• Reading passage
────

The timing and amount of the Company’s payments for maintenance vary, depending on the timing of lessee-performed maintenance that is eligible for reimbursement, the aggregate amount of such claims and the timing and amount of maintenance incurred in connection with preparation of off-lease assets for re-lease to new customers.  The Company’s maintenance payments typically constitute a large portion of its cash needs, and the Company may from time to time borrow additional funds under the Credit Facility to provide funding for such payments.

Management believes that the Company will have adequate cash flow to meet its ongoing operational needs, including any required repayments under the Credit Facility due to borrowing base limitations, based upon its estimates of future revenues and expenditures, which include assumptions regarding (i) revenues for assets to be re-leased, (ii) required debt payments, (iii) interest rates, (iv) the cost and anticipated timing of maintenance to be performed and (v) timely use of proceeds of unused debt capacity toward additional acquisitions of income producing assets.

Although the Company believes that the assumptions it has made in forecasting its cash flow are reasonable in light of experience, actual results could deviate from such assumptions.  Among the more significant factors that could have an impact on the accuracy of cash flow assumptions are (i) lessee non-compliance with lease obligations, (ii) inability to locate new lessees for returned equipment within a reasonable remarketing period, or at a rent level consistent with projected rates for the asset, (iii) lessee performance of maintenance, and payment of related maintenance claims, earlier than anticipated, (iv) inability to locate and acquire a sufficient volume of additional assets at prices that will produce acceptable net returns, (v) increases in interest rates, (vi) inability to timely dispose of off-lease assets at prices commensurate with their market value,  and (vii) any one or a combination of the above factors that causes the Company to violate covenants under the Credit Facility agreement, which may in turn require repayment of some or all of the amounts outstanding.

────

Dataset entries:
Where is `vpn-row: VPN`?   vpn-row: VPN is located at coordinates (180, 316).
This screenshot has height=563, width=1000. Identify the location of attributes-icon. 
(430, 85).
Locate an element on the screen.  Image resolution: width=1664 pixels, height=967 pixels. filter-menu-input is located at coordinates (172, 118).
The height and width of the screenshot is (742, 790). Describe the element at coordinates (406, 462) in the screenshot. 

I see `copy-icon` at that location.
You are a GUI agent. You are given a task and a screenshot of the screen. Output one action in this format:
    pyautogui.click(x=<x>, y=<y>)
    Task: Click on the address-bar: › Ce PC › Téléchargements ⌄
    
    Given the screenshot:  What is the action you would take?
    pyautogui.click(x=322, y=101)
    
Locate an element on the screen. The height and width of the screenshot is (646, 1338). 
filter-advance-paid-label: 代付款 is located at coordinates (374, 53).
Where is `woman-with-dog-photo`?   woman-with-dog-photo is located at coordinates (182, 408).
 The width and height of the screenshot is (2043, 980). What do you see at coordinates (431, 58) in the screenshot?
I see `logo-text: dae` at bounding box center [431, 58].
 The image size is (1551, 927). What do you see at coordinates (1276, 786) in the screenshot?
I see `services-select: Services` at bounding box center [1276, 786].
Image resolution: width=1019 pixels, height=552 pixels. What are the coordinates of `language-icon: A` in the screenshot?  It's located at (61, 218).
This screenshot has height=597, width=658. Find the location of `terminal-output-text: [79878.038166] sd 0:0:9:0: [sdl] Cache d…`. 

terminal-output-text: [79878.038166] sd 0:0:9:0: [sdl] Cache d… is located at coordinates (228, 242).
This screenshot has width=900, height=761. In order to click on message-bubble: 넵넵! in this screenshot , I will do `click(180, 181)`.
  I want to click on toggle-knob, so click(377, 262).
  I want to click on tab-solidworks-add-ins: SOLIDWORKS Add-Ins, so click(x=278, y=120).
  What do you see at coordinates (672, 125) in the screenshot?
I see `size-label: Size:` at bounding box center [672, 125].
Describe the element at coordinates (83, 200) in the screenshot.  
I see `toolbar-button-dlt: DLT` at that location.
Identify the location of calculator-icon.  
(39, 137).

────

• Work instruction 1
Rewrite the stretch of the cash flow passage from "Management believes that" through "income producing assets.", replacing "borrowing base limitations" with "collateral limits".
• Work instruction 2
Retype the listing character for character, covering the stretch from its first line through the line that contains "filter-advance-paid-label: 代付款 is".
The cash flow passage and the listing are unrelated to each other.

• Response area 1
Management believes that the Company will have adequate cash flow to meet its ongoing operational needs, including any required repayments under the Credit Facility due to collateral limits, based upon its estimates of future revenues and expenditures, which include assumptions regarding (i) revenues for assets to be re-leased, (ii) required debt payments, (iii) interest rates, (iv) the cost and anticipated timing of maintenance to be performed and (v) timely use of proceeds of unused debt capacity toward additional acquisitions of income producing assets.

• Response area 2
Where is `vpn-row: VPN`?   vpn-row: VPN is located at coordinates (180, 316).
This screenshot has height=563, width=1000. Identify the location of attributes-icon. 
(430, 85).
Locate an element on the screen.  Image resolution: width=1664 pixels, height=967 pixels. filter-menu-input is located at coordinates (172, 118).
The height and width of the screenshot is (742, 790). Describe the element at coordinates (406, 462) in the screenshot. 

I see `copy-icon` at that location.
You are a GUI agent. You are given a task and a screenshot of the screen. Output one action in this format:
    pyautogui.click(x=<x>, y=<y>)
    Task: Click on the address-bar: › Ce PC › Téléchargements ⌄
    
    Given the screenshot:  What is the action you would take?
    pyautogui.click(x=322, y=101)
    
Locate an element on the screen. The height and width of the screenshot is (646, 1338). 
filter-advance-paid-label: 代付款 is located at coordinates (374, 53).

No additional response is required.